----- Given information -----

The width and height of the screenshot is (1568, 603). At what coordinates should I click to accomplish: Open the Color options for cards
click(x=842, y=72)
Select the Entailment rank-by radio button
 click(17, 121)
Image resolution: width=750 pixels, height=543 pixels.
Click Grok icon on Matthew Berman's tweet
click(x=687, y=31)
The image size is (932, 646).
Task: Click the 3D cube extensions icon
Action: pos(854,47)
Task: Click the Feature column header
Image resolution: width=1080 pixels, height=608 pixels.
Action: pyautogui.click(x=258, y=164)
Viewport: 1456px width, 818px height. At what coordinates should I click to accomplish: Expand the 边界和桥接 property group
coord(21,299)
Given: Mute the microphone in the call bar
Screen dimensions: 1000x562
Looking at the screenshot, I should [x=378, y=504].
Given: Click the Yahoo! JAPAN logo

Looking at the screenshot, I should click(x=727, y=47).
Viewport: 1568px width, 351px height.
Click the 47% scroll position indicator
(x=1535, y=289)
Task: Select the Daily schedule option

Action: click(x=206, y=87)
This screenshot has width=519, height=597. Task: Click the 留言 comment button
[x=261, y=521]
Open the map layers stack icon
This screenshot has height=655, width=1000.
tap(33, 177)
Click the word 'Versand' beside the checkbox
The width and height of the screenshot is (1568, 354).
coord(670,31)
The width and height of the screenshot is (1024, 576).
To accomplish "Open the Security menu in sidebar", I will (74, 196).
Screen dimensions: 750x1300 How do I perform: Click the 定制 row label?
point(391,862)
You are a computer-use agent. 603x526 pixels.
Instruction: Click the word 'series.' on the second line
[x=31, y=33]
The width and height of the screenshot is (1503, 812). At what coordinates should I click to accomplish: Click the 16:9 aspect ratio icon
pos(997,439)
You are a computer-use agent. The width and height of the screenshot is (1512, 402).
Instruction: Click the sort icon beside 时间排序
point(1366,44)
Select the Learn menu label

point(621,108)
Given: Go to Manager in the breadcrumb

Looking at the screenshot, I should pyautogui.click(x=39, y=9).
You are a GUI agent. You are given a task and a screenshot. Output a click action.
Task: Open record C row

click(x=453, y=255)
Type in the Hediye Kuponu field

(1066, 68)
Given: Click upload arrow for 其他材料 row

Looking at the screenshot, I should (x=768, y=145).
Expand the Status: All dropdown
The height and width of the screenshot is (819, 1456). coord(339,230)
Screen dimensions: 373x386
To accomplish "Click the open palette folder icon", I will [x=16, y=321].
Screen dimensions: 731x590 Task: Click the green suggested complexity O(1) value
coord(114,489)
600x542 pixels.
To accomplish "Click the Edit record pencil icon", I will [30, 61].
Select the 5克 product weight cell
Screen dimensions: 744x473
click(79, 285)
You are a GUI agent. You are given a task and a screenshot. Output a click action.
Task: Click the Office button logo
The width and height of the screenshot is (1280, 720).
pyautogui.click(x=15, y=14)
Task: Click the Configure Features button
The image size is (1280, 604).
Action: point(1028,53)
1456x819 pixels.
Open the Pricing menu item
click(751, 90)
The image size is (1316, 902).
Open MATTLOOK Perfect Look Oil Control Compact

-----

The line containing "Screen dimensions: 373x386" marks the start; retype it and each line after it through the end of the records above, exactly.

Screen dimensions: 373x386
To accomplish "Click the open palette folder icon", I will [x=16, y=321].
Screen dimensions: 731x590 Task: Click the green suggested complexity O(1) value
coord(114,489)
600x542 pixels.
To accomplish "Click the Edit record pencil icon", I will [30, 61].
Select the 5克 product weight cell
Screen dimensions: 744x473
click(79, 285)
You are a GUI agent. You are given a task and a screenshot. Output a click action.
Task: Click the Office button logo
The width and height of the screenshot is (1280, 720).
pyautogui.click(x=15, y=14)
Task: Click the Configure Features button
The image size is (1280, 604).
Action: point(1028,53)
1456x819 pixels.
Open the Pricing menu item
click(751, 90)
The image size is (1316, 902).
Open MATTLOOK Perfect Look Oil Control Compact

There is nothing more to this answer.